Report each line in the items below that contains the word "width".

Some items
###

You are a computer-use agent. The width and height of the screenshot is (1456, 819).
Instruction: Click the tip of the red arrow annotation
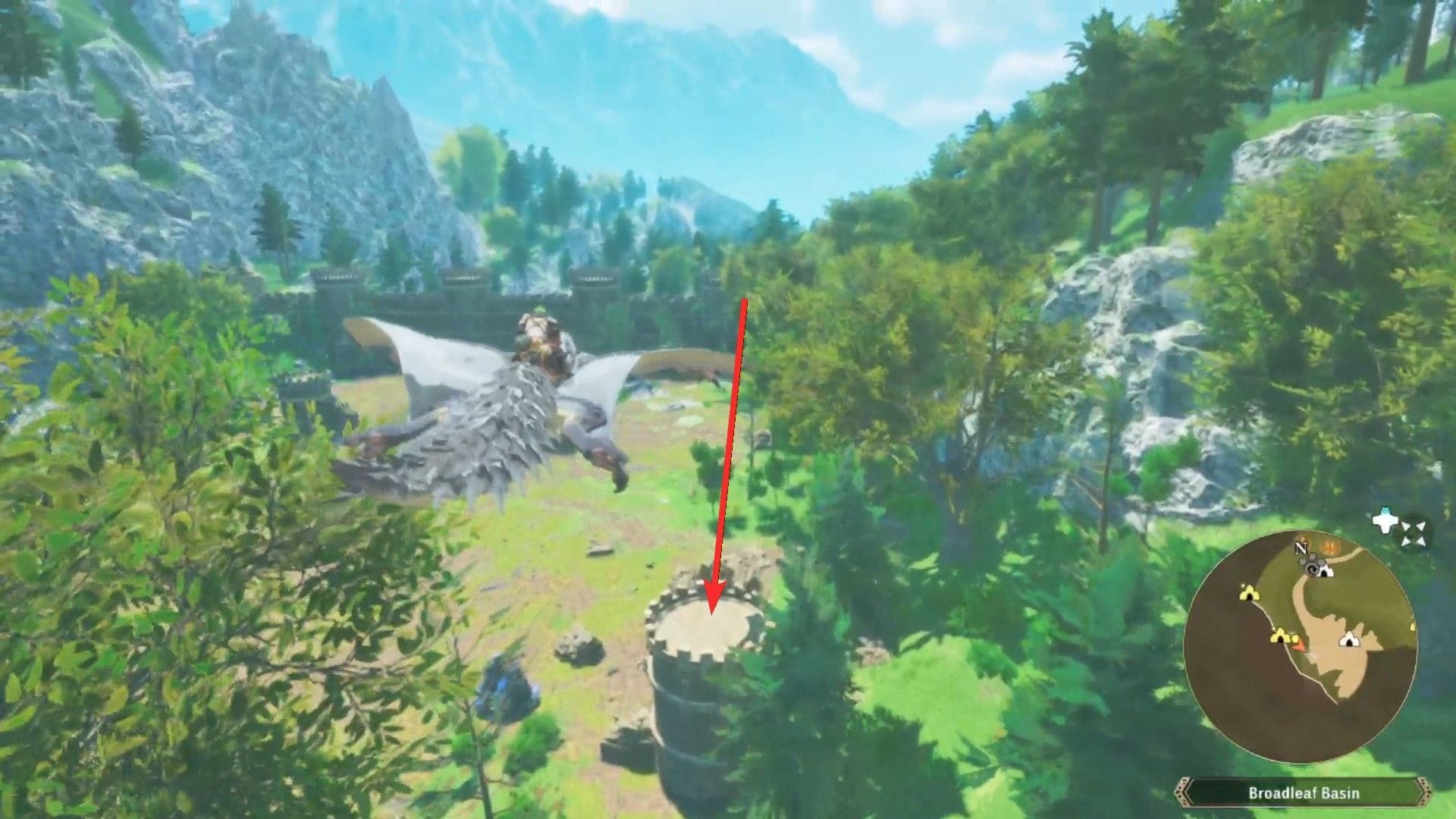click(x=713, y=616)
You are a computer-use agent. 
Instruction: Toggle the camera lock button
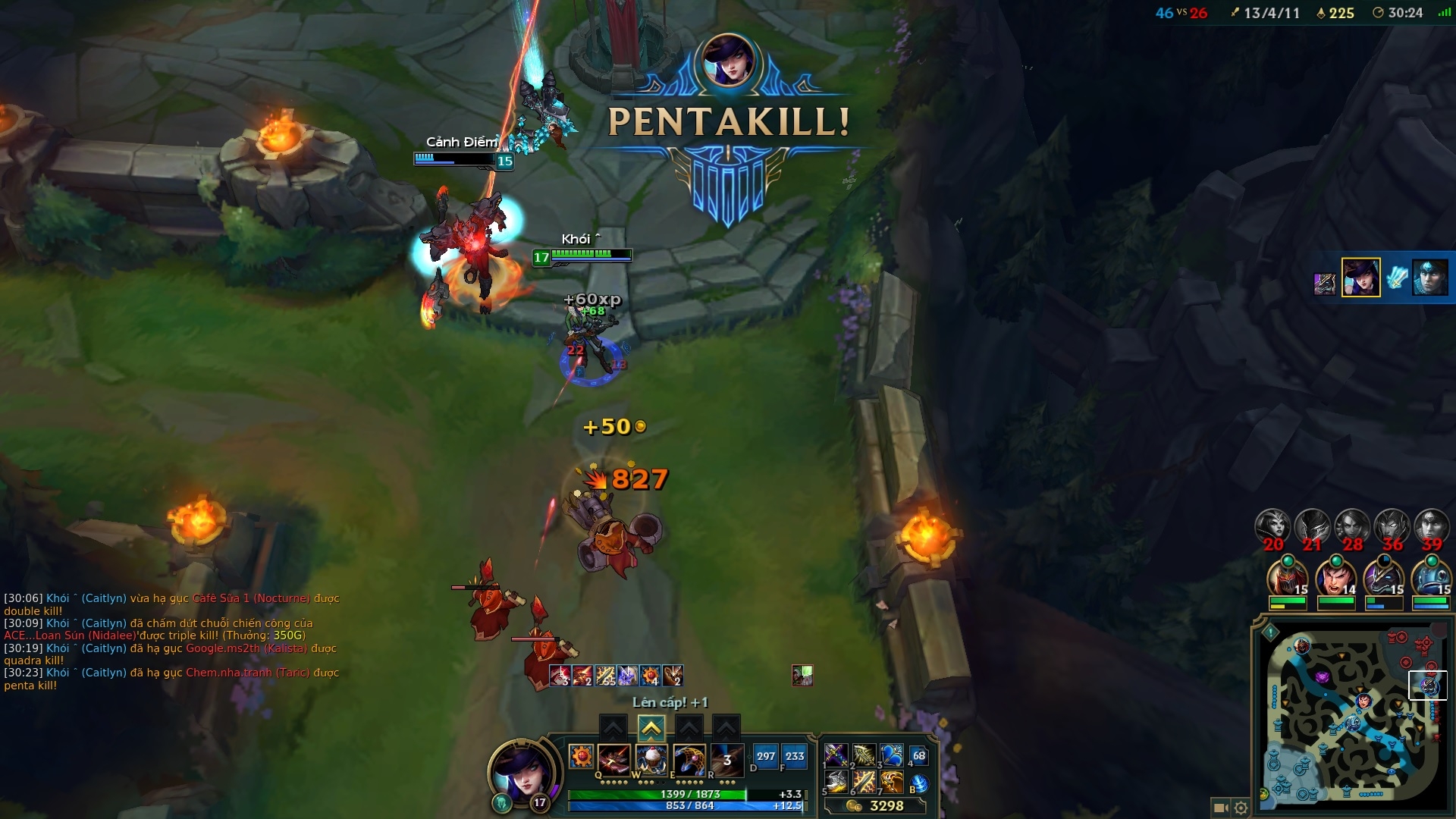(1220, 808)
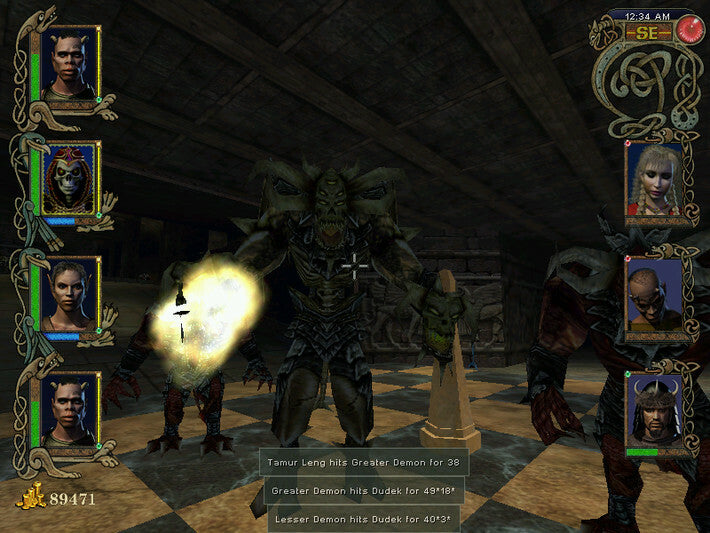The image size is (710, 533).
Task: Select the dark-haired elf woman portrait
Action: [70, 295]
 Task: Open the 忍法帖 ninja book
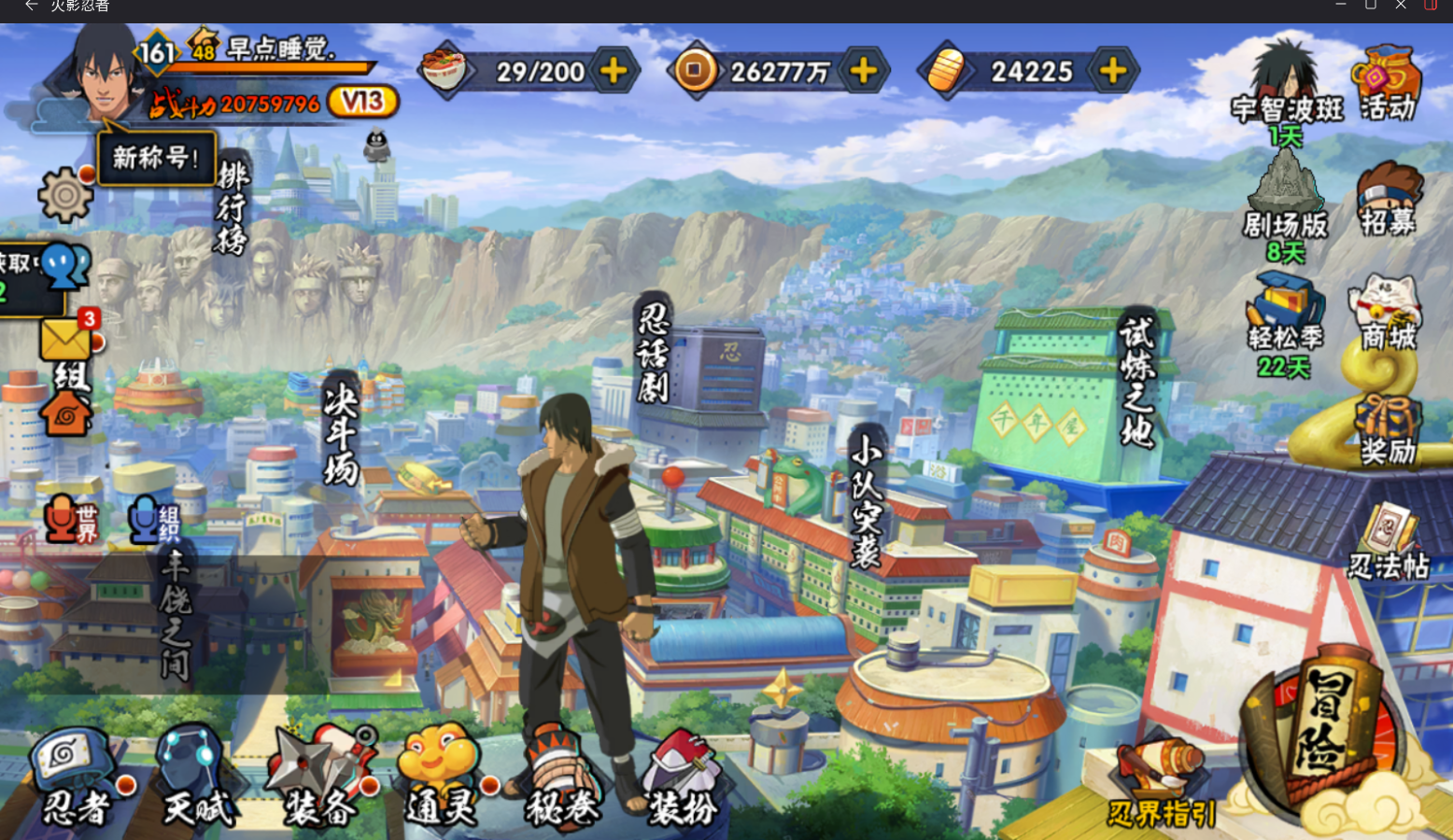pos(1389,541)

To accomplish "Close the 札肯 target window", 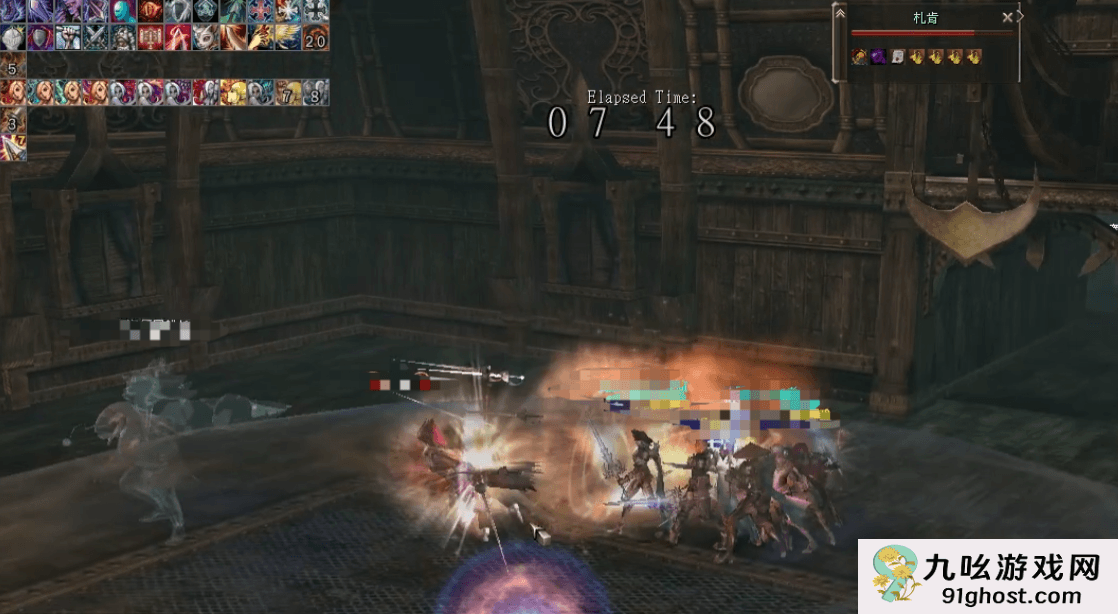I will [1007, 17].
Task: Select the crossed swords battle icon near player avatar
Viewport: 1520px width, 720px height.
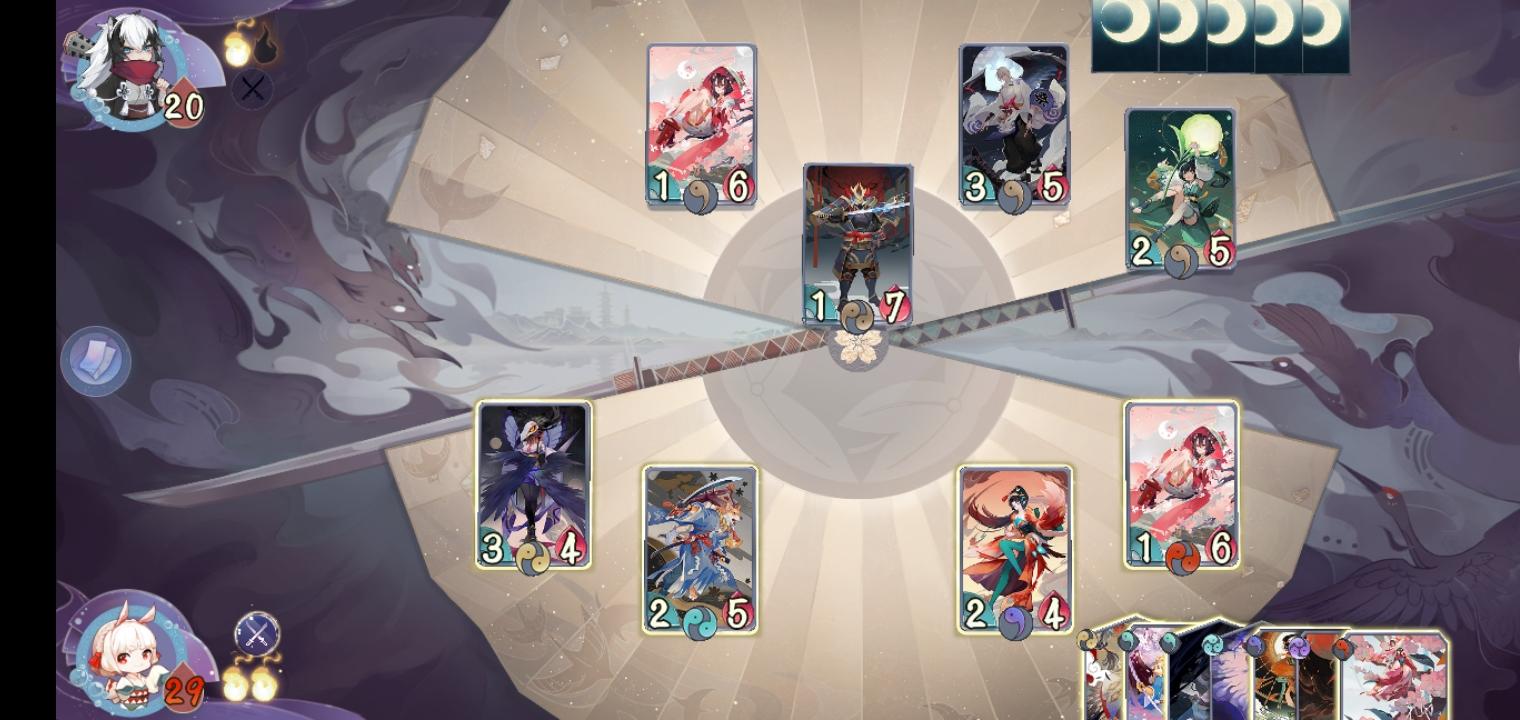Action: 257,632
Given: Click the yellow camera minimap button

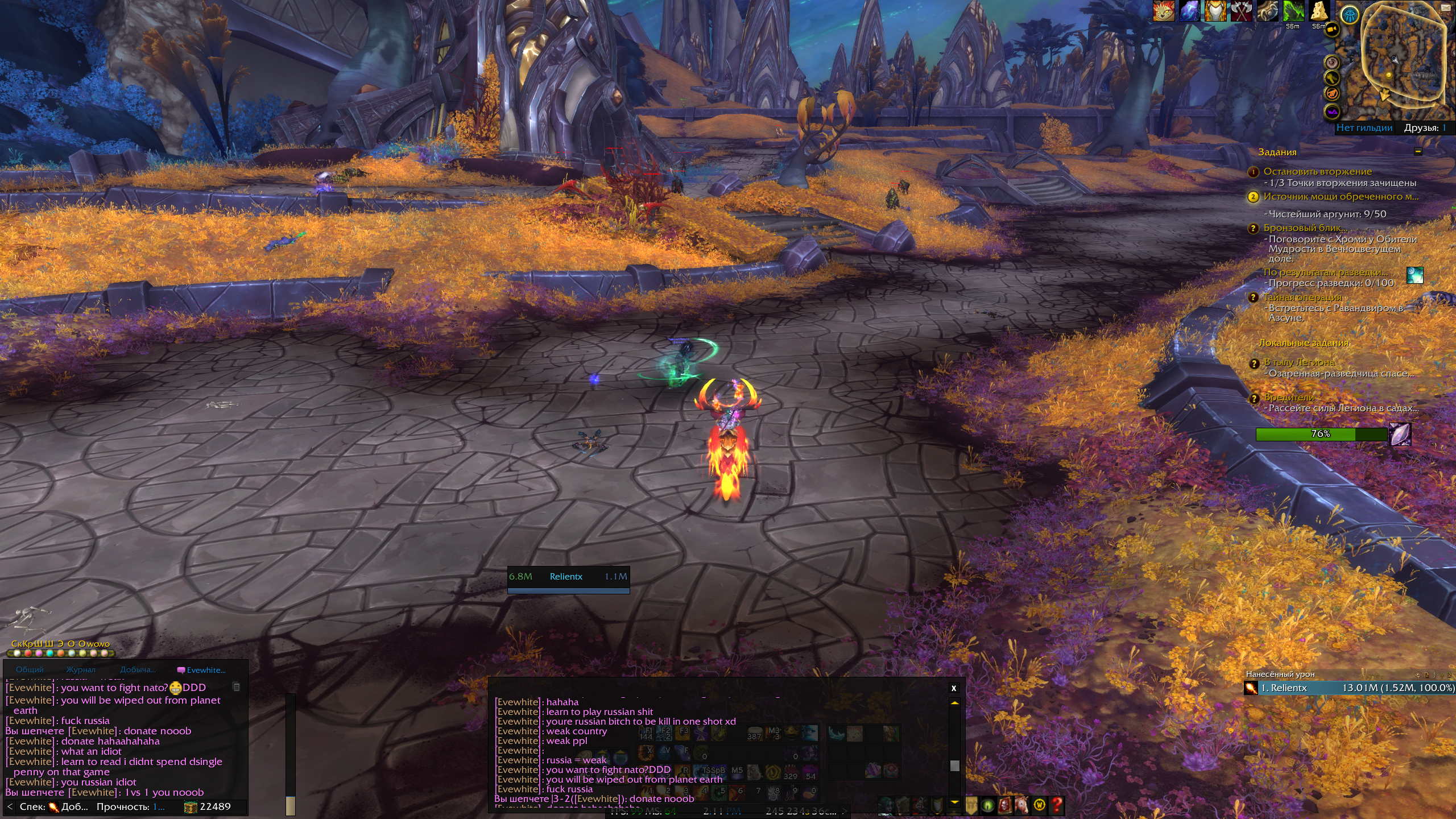Looking at the screenshot, I should pos(1331,30).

###

*RESPONSE FOR THIS EXERCISE*
You are a computer-use agent. The width and height of the screenshot is (1456, 819).
Viewport: 1520px width, 720px height.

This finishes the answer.